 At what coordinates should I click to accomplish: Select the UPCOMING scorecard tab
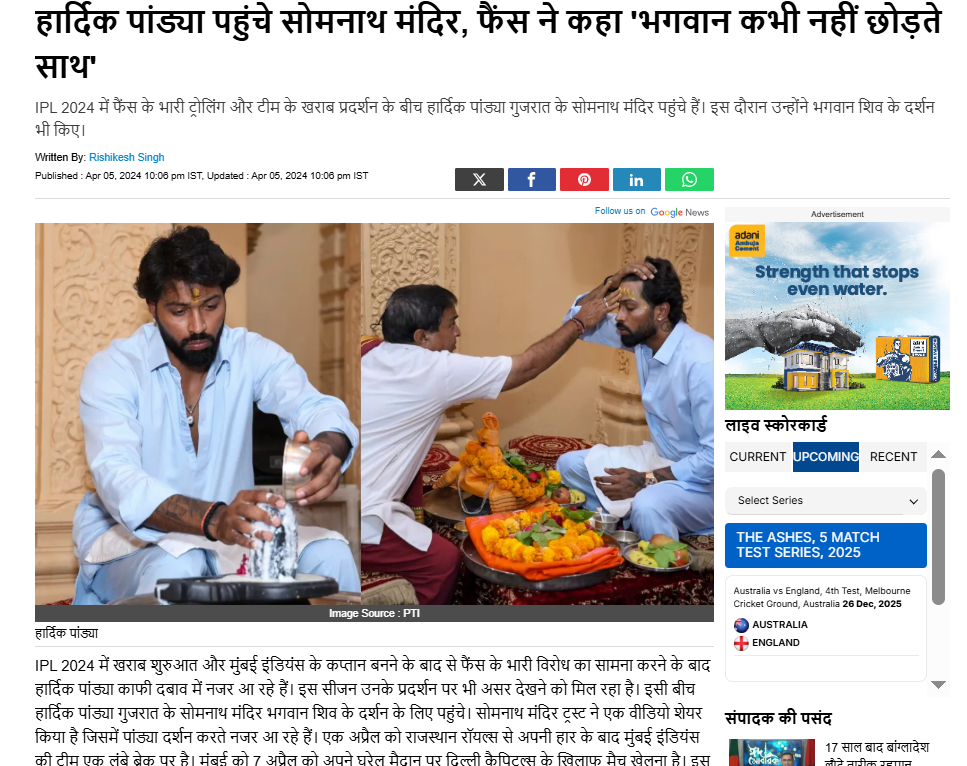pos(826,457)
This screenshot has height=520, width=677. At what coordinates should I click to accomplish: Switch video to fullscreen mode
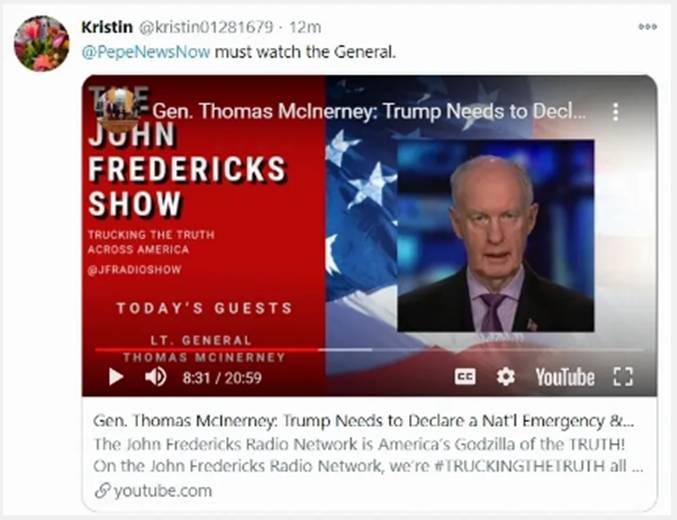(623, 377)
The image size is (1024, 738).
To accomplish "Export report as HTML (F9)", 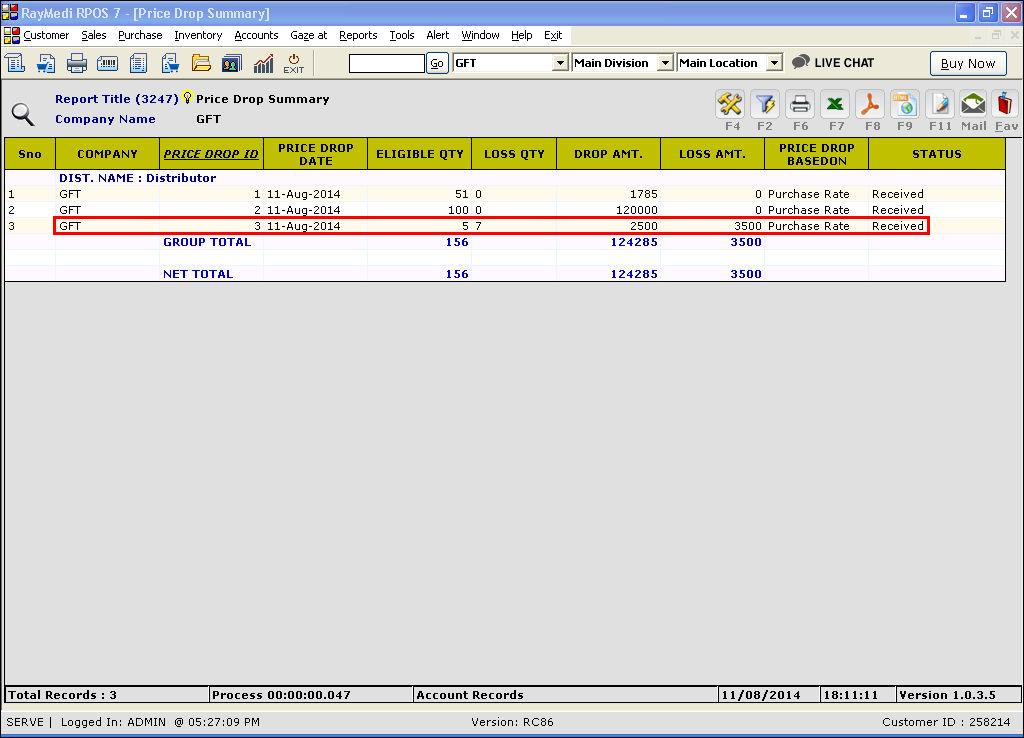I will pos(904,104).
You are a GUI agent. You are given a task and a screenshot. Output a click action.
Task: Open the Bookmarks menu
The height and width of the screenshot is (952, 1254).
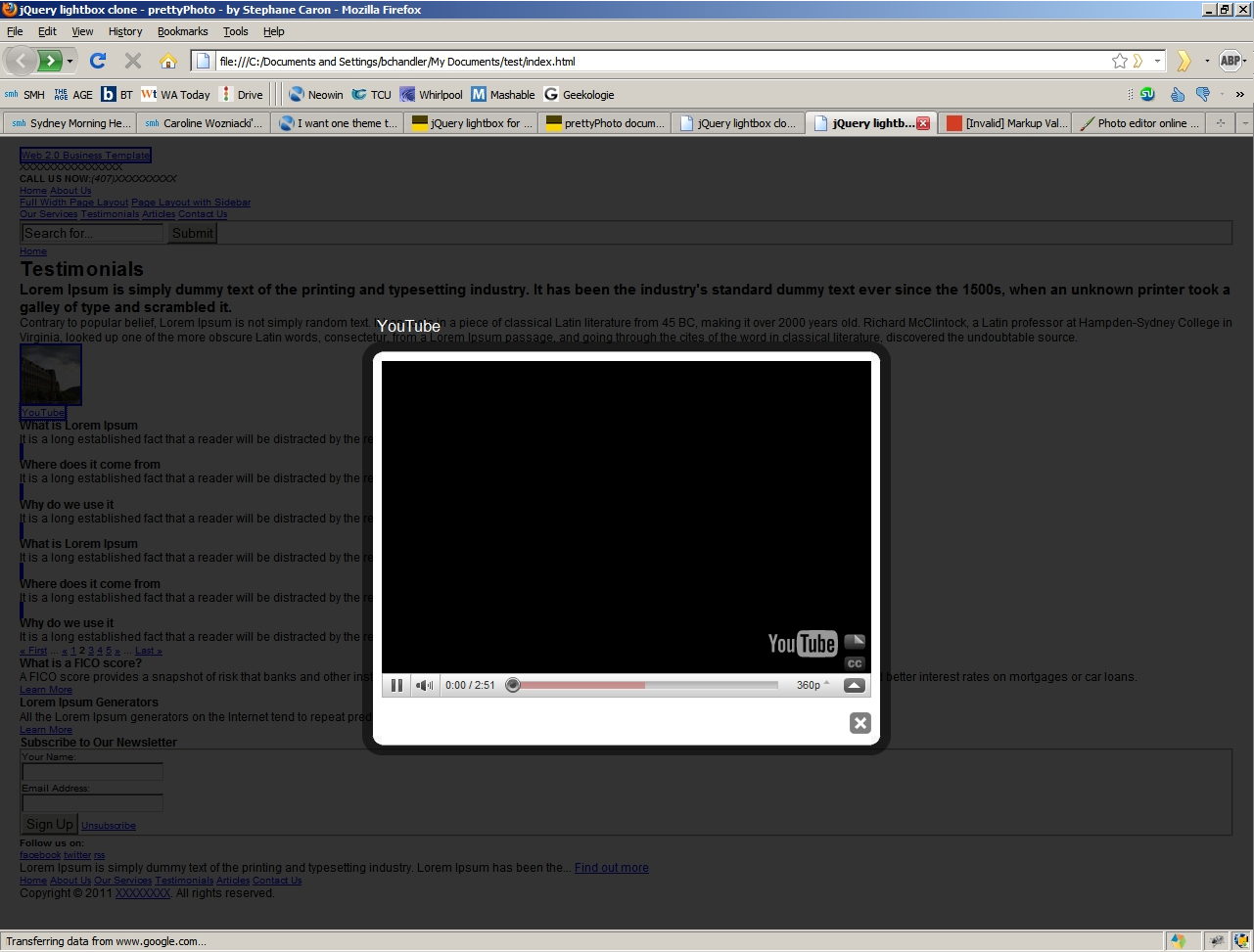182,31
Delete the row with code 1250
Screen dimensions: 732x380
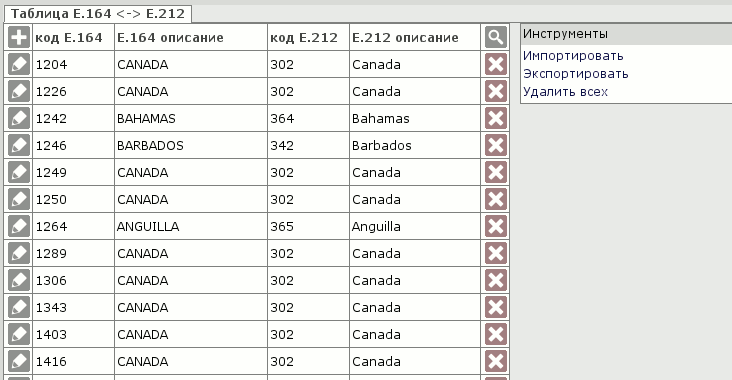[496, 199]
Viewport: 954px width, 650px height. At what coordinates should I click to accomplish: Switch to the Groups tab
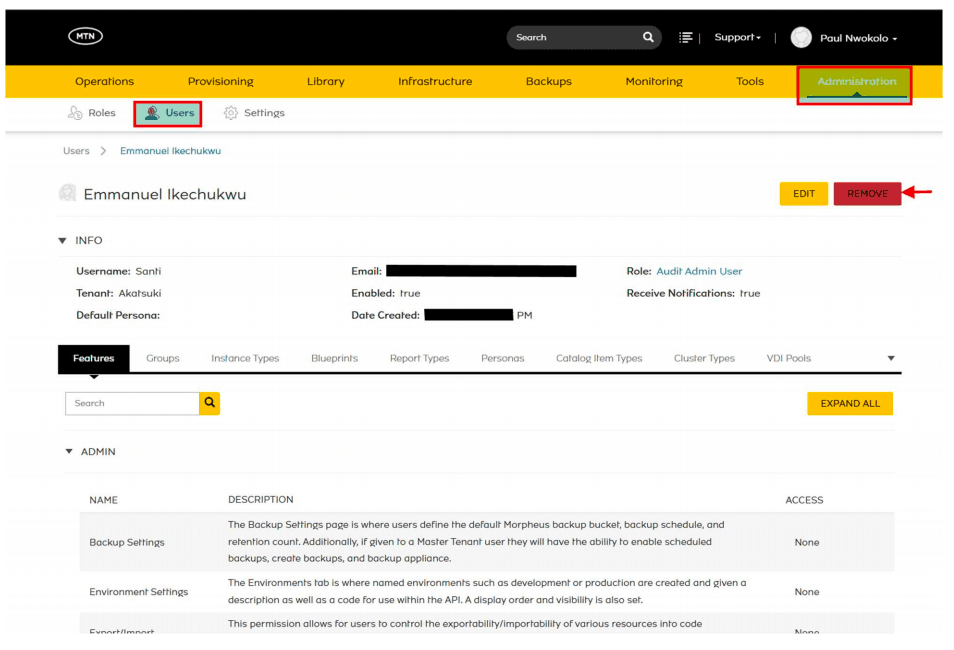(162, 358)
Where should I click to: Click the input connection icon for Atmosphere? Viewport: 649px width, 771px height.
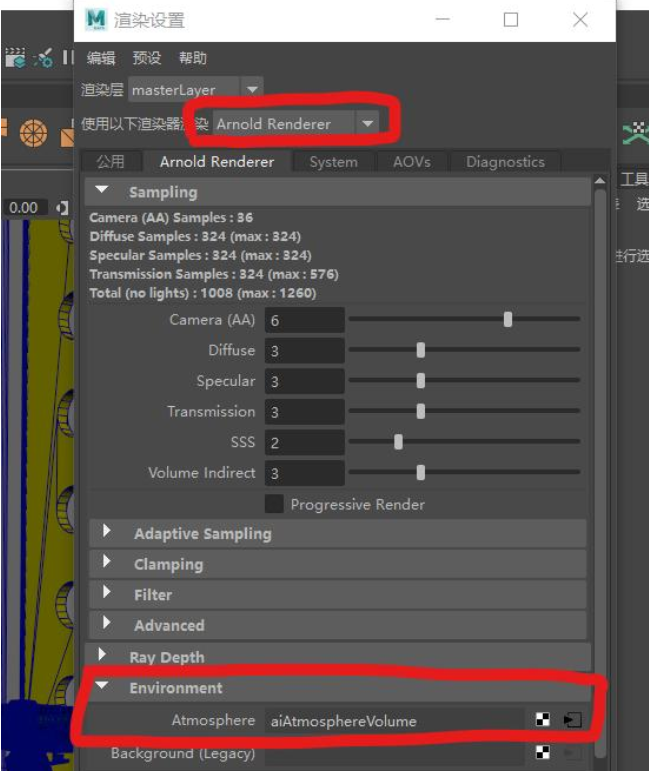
----
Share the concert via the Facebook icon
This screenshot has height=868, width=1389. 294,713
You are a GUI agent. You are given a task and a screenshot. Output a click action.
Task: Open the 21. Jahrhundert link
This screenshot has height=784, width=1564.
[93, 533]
----
## Set problem
Pick out every line of the data that contains the word "Viewport", and copy each one in full.

## Solution
Viewport: 954px width, 650px height. At what coordinates should I click to accomplish: Switch to the Groups tab
Where should I click to: Click the input connection icon for Atmosphere? Viewport: 649px width, 771px height.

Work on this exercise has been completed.